Suppose that $A$ is a full prefix-free language, that is,
$$
\sum_{x \in A} 2^{-|x|} = 1.
$$
Assume, for the sake of contradiction, that $A$ is not maximal. Then there is a word $y$ such that $A \cup \{y\}$ is also prefix-free. According to Kraft's inequality,
$$
\sum_{x \in A \cup \{y\}} 2^{-|x|} \leq 1.
$$
However, this implies that
$$
1 \geq \sum_{x \in A} 2^{-|x|} + 2^{-|y|} = 1 + 2^{-|y|} > 1,
$$
and so we reach a contradiction. This shows that $A$ is maximal.
The more interesting direction is the converse: if $A$ is maximal then $A$ is full. Let me give two proofs of this fact.

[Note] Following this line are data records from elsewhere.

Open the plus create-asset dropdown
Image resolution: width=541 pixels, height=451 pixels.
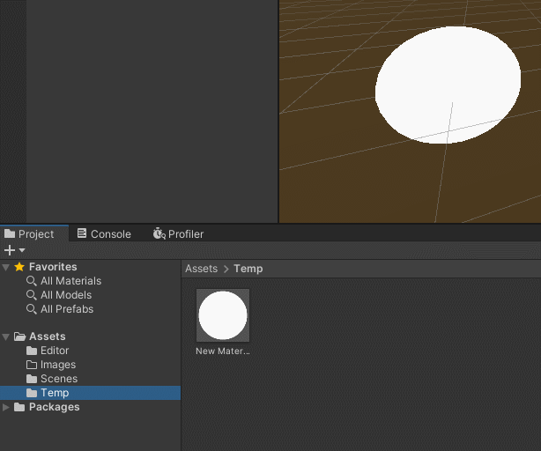[14, 250]
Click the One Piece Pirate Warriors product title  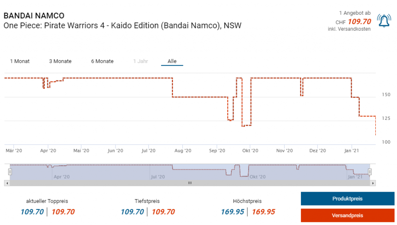click(122, 26)
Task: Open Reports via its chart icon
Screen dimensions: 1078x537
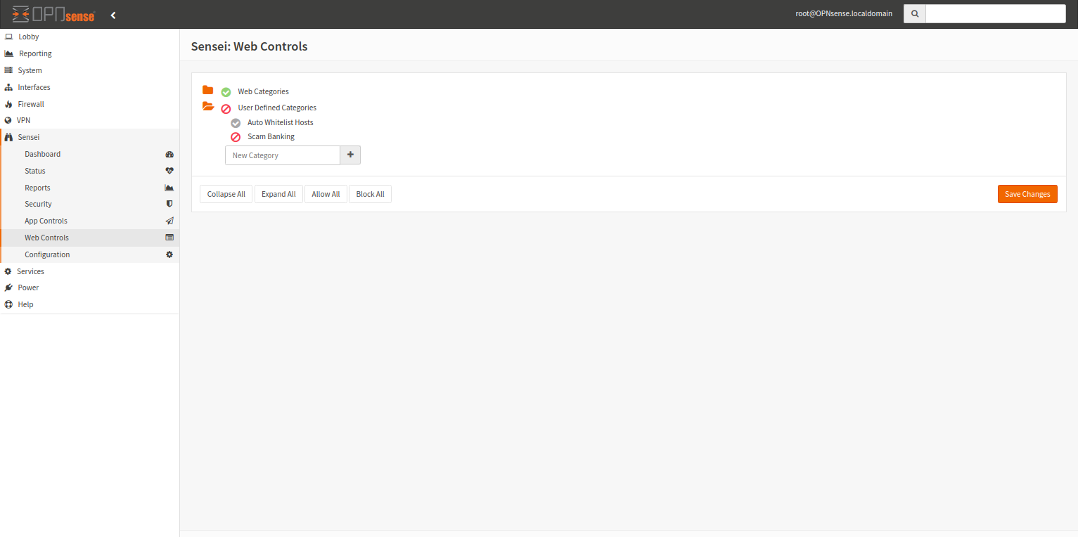Action: pos(169,187)
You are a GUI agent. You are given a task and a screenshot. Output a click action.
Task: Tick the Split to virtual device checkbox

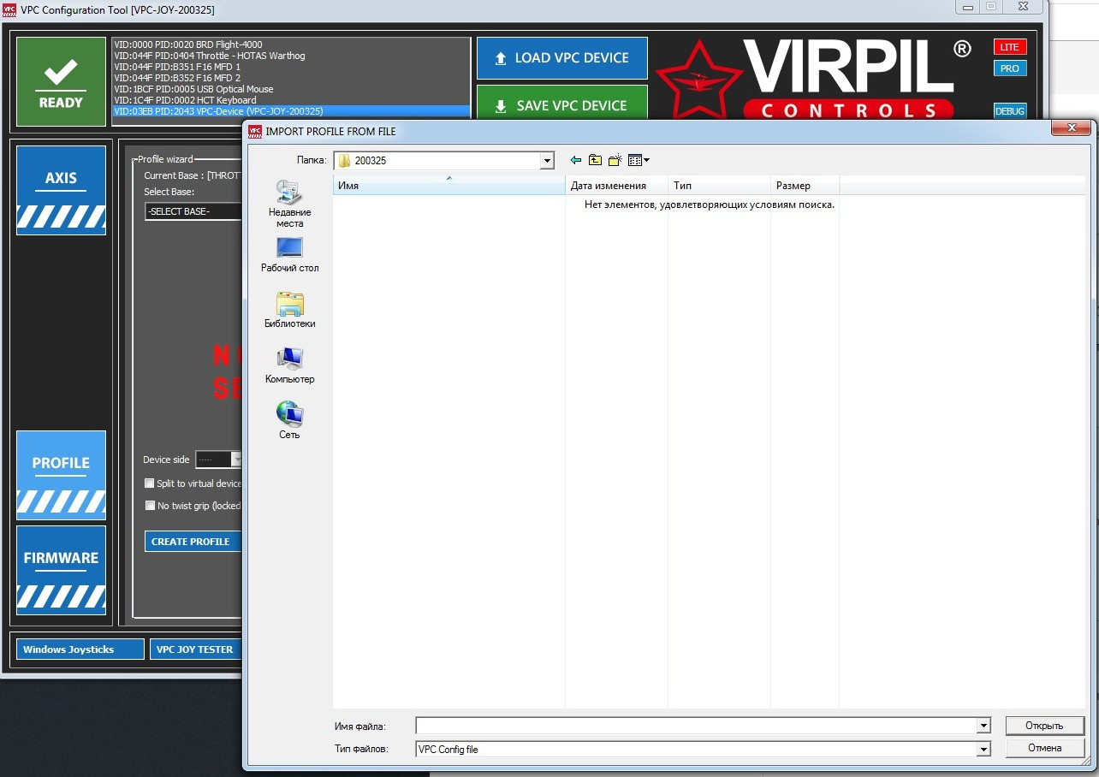150,483
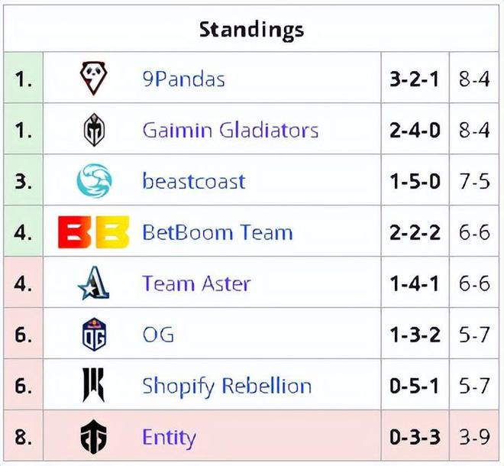Click the Standings table header
The width and height of the screenshot is (504, 466).
pyautogui.click(x=252, y=30)
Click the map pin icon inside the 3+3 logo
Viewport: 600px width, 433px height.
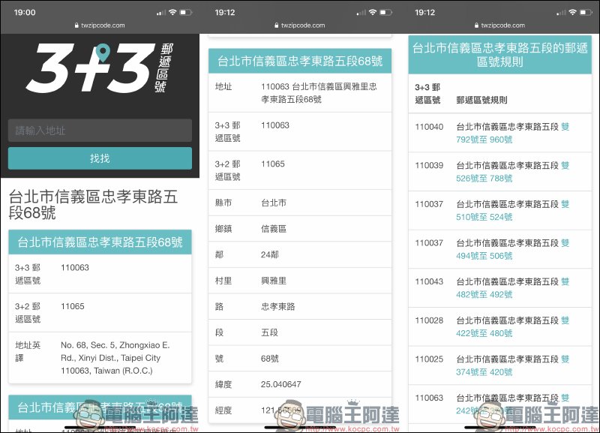coord(103,53)
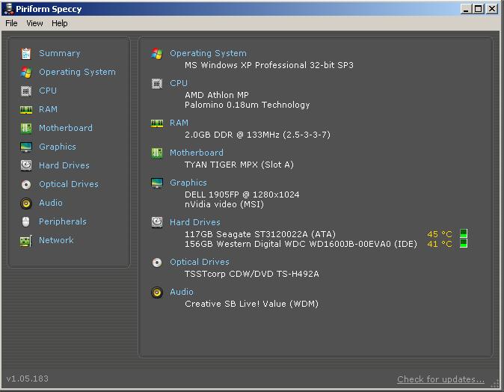Image resolution: width=504 pixels, height=392 pixels.
Task: Open the File menu
Action: (11, 23)
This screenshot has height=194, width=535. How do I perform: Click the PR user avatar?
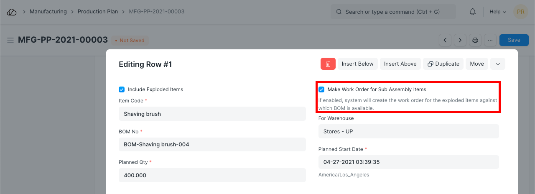pos(520,12)
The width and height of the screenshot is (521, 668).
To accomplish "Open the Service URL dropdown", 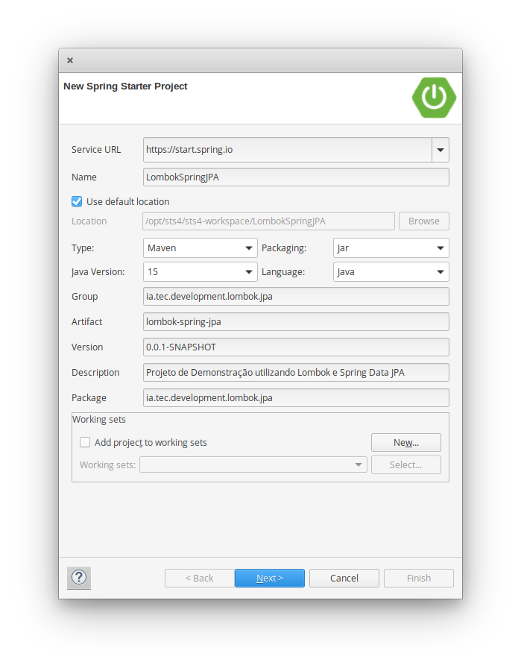I will pyautogui.click(x=440, y=150).
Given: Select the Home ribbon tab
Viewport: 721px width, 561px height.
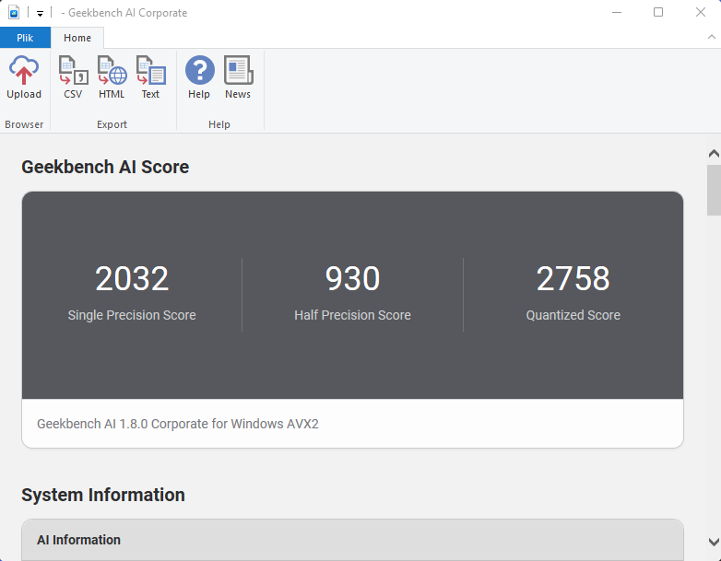Looking at the screenshot, I should tap(77, 38).
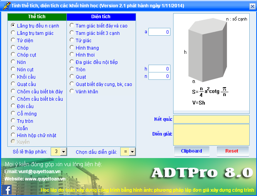The image size is (257, 196).
Task: Click the input field for a
Action: [159, 32]
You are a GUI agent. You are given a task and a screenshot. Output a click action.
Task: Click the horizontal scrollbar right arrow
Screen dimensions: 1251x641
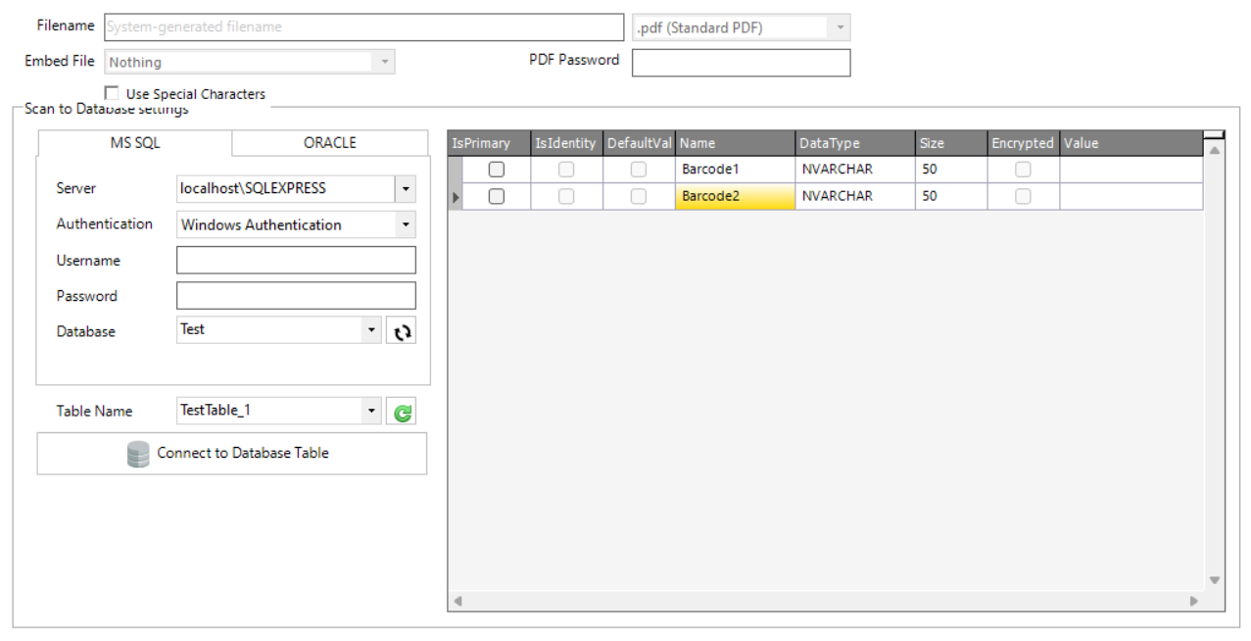point(1193,601)
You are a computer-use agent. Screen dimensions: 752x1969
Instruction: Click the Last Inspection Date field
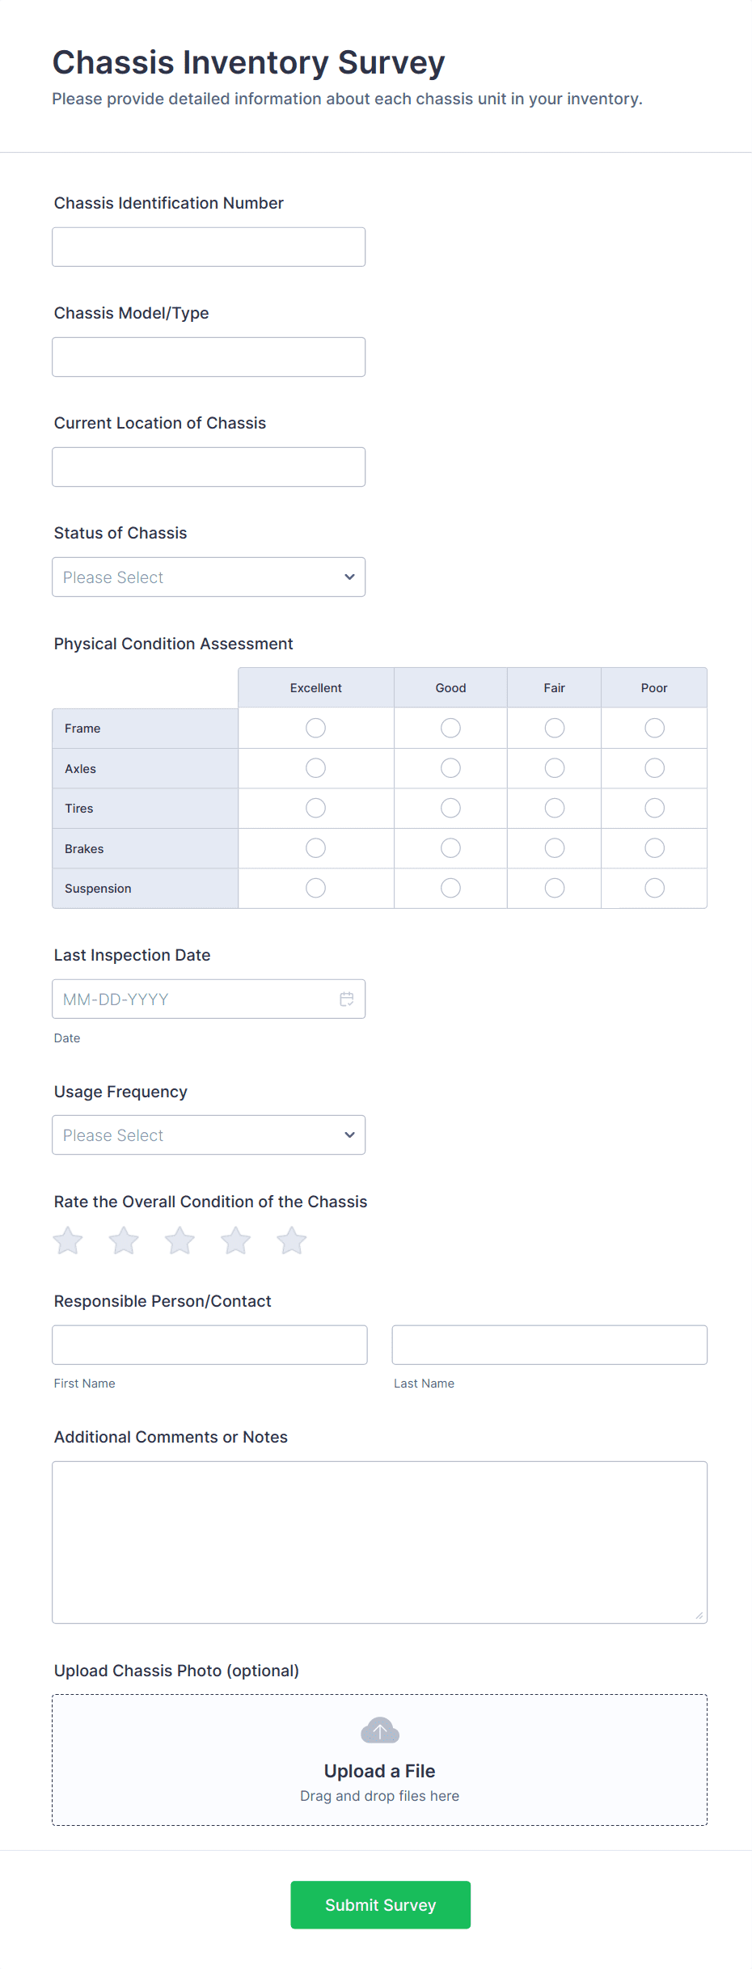[x=194, y=999]
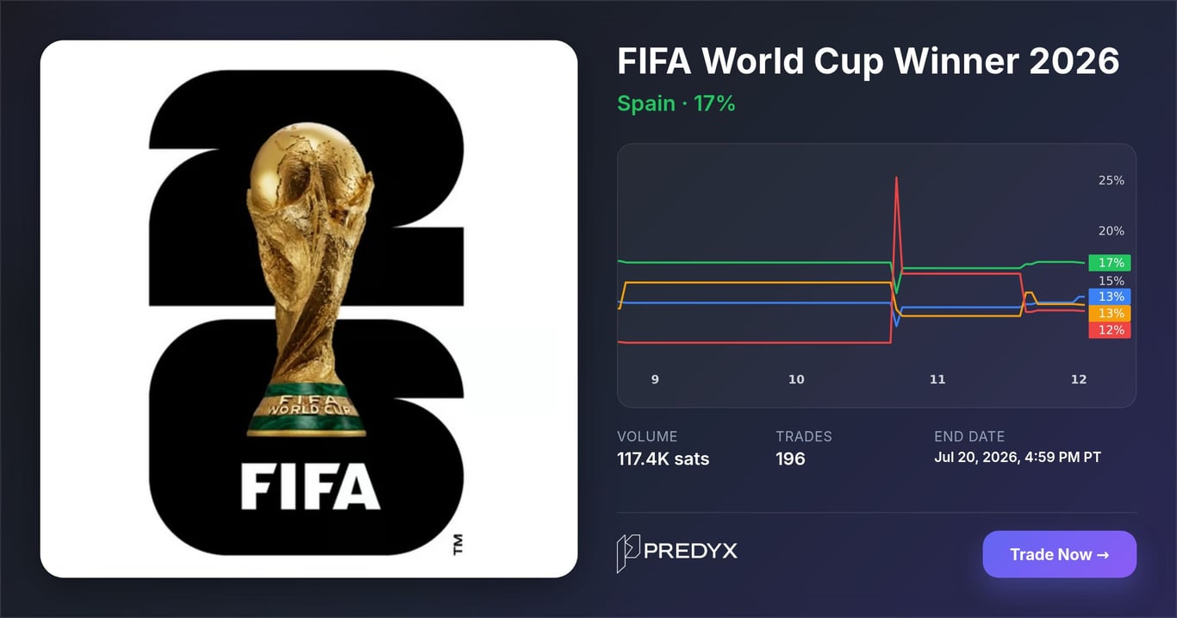The width and height of the screenshot is (1177, 618).
Task: Click the 117.4K sats volume value
Action: [663, 459]
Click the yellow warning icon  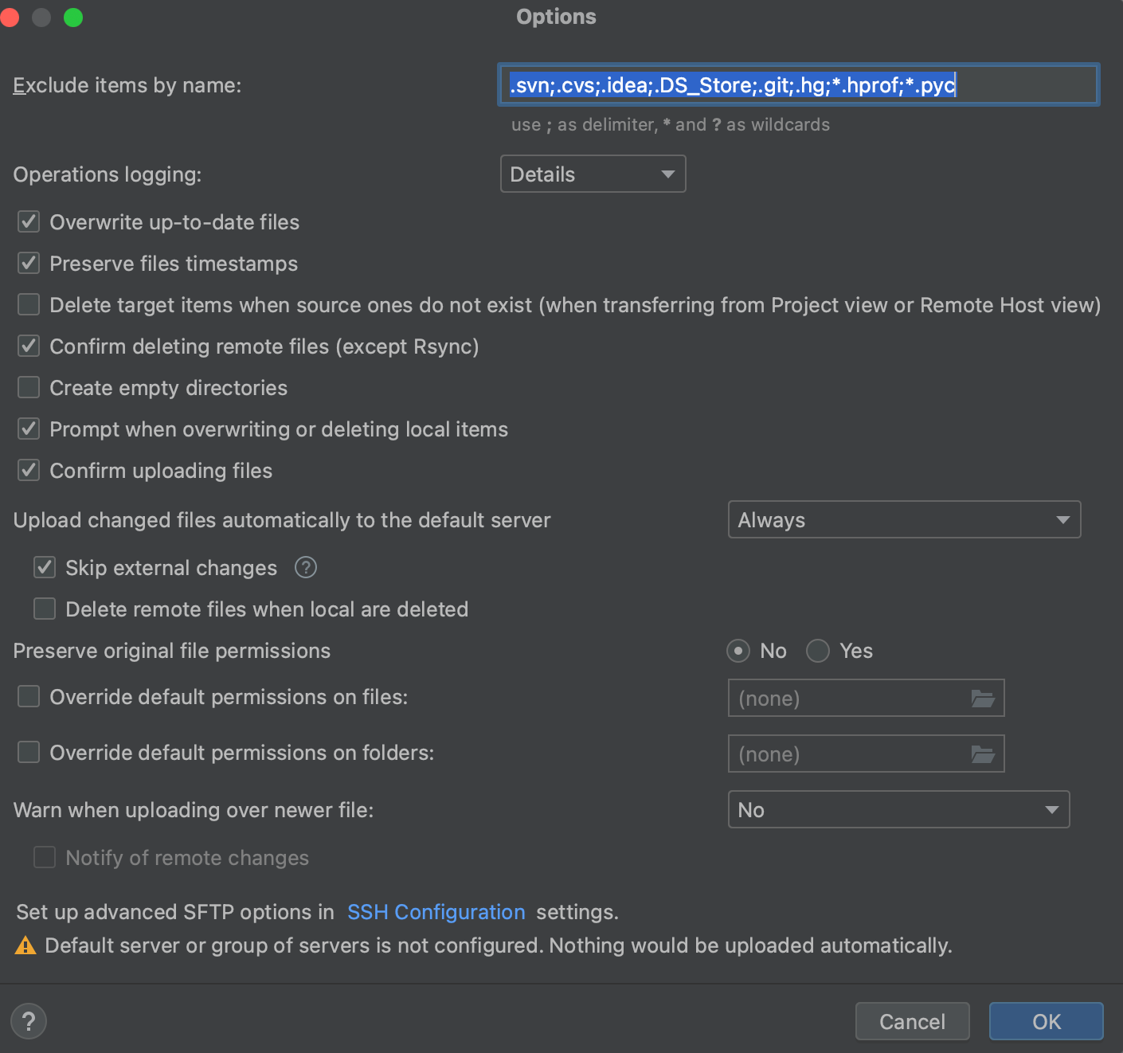pos(25,945)
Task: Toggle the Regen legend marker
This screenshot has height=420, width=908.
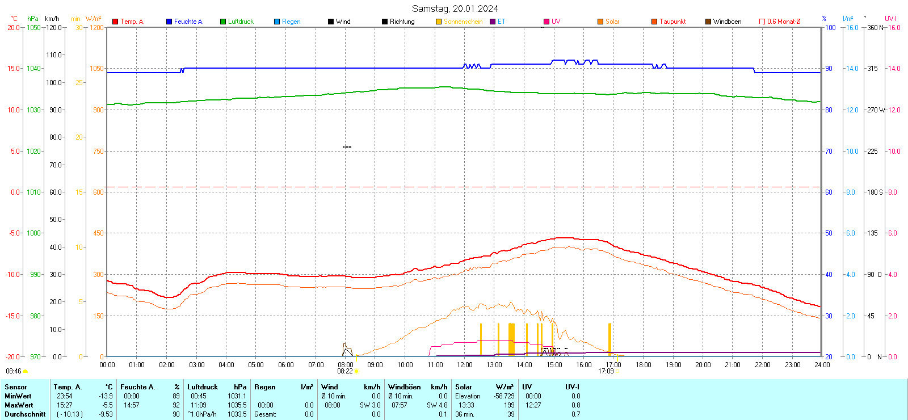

The first proof is by induction on the length of the maximal word in $A$ (note that if $A$ is maximal then it cannot be empty). If $A = \{\epsilon\}$ then $A$ is indeed full. Now suppose that $A$ contains some word of positive length. Since $A$ is prefix-free, $\epsilon \notin A$. Hence we can write
$$
A = \{ 0x : x \in A_0 \} \cup \{ 1x : x \in A_1 \},
$$
where $A_0,A_1$ are prefix-free, and have shorter maximal words. It is easy to check that $A_0,A_1$ are maximal: for example, if $A_0 \cup \{y\}$ were prefix-free, then $A \cup \{0y\}$ would be prefix-free. Applying the induction hypothesis, we see that
$$
\sum_{x \in A} 2^{-|x|} = \sum_{x \in A_0} 2^{-|0x|} + \sum_{x \in A_1} 2^{-|1x|} = \frac{1}{2} \sum_{x \in A_0} 2^{-|x|} + \frac{1}{2} \sum_{x \in A_1} 2^{-|x|} = \frac{1}{2} + \frac{1}{2} = 1.
$$
The second proof uses a probabilistic argument, though for the sake of presentation I will present it as a counting argument. Let $A$ be a prefix-free code which is not maximal, and let $n$ be the length of the maximal word in $A$. For a word $x$ of length at most $n$, let $B_n(x)$ denote all words of length $n$ of which $x$ is a prefix, and note that $|B_n(x)| = 2^{n-|x|}$. Since $A$ is prefix-free, the sets $B_n(x)$ for $x \in A$ are all disjoint. Therefore
$$
\left| \bigcup_{x \in A} B_n(x) \right| = \sum_{x \in A} |B_n(x)| = \sum_{x \in A} 2^{n-|x|} = 2^n \sum_{x \in A} 2^{-|x|} < 2^n.
$$
Therefore there is some word $w$ of length $n$ which has no word in $A$ as a prefix. So $A \cup \{w\}$ is also prefix-free, and we conclude that $A$ is not maximal.
Both proofs we presented above actually show the following stronger fact: every prefix-free code is a subset of a maximal prefix-free code. Let me quickly outline how to obtain this result using both proofs.
In the first proof, we prove the claim by induction. If $A = \emptyset$ then we can extend it to $A = \{\epsilon\}$, and if $A = \{\epsilon\}$ then $A$ is already maximal. So suppose that $A = 0A_0 \cup 1A_1$. The induction hypothesis shows how to extend $A_0,A_1$ to maximal prefix-free codes $B_0,B_1$ (respectively), and then $B = 0B_0 \cup 1B_1$ is maximal.
In the second proof, we obtain a maximal prefix-free code by adding to $A$ all words in
$$
\overline{\bigcup_{x \in A} B_n(x)}.
$$
In both proofs, one way to check that the extended code is maximal is by verifying that it is full.
For extra credit, the reader can try extending the ideas above to infinite prefix-free codes, that is, prefix-free codes containing countably many words.